_EXERCISE REQUIREMENTS_: The records below hold a stretch from the line with "Given: Open the Tutorial" through the line with "The height and width of the screenshot is (628, 1200)."; return exactly those lines, ends included, and nothing more.

_TASK DATA_:

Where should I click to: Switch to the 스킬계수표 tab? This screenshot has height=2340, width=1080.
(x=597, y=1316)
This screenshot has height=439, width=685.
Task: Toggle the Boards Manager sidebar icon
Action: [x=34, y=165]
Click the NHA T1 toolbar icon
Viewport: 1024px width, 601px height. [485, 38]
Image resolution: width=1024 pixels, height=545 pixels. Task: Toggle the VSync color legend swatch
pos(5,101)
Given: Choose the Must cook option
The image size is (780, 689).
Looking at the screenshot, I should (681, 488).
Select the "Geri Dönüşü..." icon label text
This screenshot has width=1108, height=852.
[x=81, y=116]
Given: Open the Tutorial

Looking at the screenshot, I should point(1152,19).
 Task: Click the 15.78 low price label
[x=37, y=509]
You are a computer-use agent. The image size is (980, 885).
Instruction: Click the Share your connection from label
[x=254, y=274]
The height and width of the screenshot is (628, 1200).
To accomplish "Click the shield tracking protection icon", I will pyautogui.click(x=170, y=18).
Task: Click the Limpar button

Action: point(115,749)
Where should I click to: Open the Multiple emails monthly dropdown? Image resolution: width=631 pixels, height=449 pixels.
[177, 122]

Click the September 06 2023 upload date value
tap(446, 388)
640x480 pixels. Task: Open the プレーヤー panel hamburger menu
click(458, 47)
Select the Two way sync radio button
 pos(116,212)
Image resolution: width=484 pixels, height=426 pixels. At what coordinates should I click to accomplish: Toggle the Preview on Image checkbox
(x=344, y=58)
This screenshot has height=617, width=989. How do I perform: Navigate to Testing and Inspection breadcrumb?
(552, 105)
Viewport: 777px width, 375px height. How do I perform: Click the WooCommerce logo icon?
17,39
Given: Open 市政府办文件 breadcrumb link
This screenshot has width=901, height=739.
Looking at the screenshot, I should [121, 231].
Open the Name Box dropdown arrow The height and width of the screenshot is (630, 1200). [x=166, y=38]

_EXERCISE ANSWER_:
Given: Open the Tutorial

Looking at the screenshot, I should point(1152,19).
 Task: Click the 15.78 low price label
[x=37, y=509]
You are a computer-use agent. The image size is (980, 885).
Instruction: Click the Share your connection from label
[x=254, y=274]
The height and width of the screenshot is (628, 1200).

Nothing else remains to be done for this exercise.